* [WHAT THE EXERCISE ASKS]
The expected output is a verbatim reprint of the lines from the beginning of the data that follows through the line that contains "其它 (813, 129)".
[DATA TO EXAMINE — start]
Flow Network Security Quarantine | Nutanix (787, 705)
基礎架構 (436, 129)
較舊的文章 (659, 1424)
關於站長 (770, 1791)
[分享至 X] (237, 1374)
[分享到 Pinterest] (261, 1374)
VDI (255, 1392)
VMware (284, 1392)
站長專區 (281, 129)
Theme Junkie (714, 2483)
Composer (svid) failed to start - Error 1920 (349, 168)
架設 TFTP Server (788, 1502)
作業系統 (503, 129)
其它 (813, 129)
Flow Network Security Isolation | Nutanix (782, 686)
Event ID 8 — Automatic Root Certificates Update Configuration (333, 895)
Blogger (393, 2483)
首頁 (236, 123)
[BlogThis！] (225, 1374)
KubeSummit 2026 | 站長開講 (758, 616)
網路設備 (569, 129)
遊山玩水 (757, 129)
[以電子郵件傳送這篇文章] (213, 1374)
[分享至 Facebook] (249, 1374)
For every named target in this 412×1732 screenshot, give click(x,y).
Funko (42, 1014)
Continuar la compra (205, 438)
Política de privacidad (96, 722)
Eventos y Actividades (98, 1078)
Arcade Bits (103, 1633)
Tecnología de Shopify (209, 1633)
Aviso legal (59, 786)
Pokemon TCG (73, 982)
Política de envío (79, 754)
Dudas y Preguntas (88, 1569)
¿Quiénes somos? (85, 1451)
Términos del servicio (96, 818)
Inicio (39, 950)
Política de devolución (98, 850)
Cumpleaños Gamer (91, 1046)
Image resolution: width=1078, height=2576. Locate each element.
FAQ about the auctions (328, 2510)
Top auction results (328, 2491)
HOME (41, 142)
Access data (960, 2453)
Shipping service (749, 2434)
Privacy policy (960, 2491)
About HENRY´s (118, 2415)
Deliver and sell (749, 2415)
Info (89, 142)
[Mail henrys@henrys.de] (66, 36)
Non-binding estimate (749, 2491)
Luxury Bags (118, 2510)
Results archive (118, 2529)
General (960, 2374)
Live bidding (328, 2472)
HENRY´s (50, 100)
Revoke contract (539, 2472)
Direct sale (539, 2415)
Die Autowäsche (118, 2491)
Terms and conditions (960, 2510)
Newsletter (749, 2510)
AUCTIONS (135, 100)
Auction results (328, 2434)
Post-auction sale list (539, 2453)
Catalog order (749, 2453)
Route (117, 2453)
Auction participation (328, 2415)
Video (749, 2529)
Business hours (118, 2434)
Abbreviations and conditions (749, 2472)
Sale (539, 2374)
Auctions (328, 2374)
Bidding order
[DATA TO EXAMINE — finish]
* [FINISHED TASK]
Flow Network Security Quarantine | Nutanix (787, 705)
基礎架構 (436, 129)
較舊的文章 (659, 1424)
關於站長 (770, 1791)
[分享至 X] (237, 1374)
[分享到 Pinterest] (261, 1374)
VDI (255, 1392)
VMware (284, 1392)
站長專區 (281, 129)
Theme Junkie (714, 2483)
Composer (svid) failed to start - Error 1920 (349, 168)
架設 TFTP Server (788, 1502)
作業系統 (503, 129)
其它 (813, 129)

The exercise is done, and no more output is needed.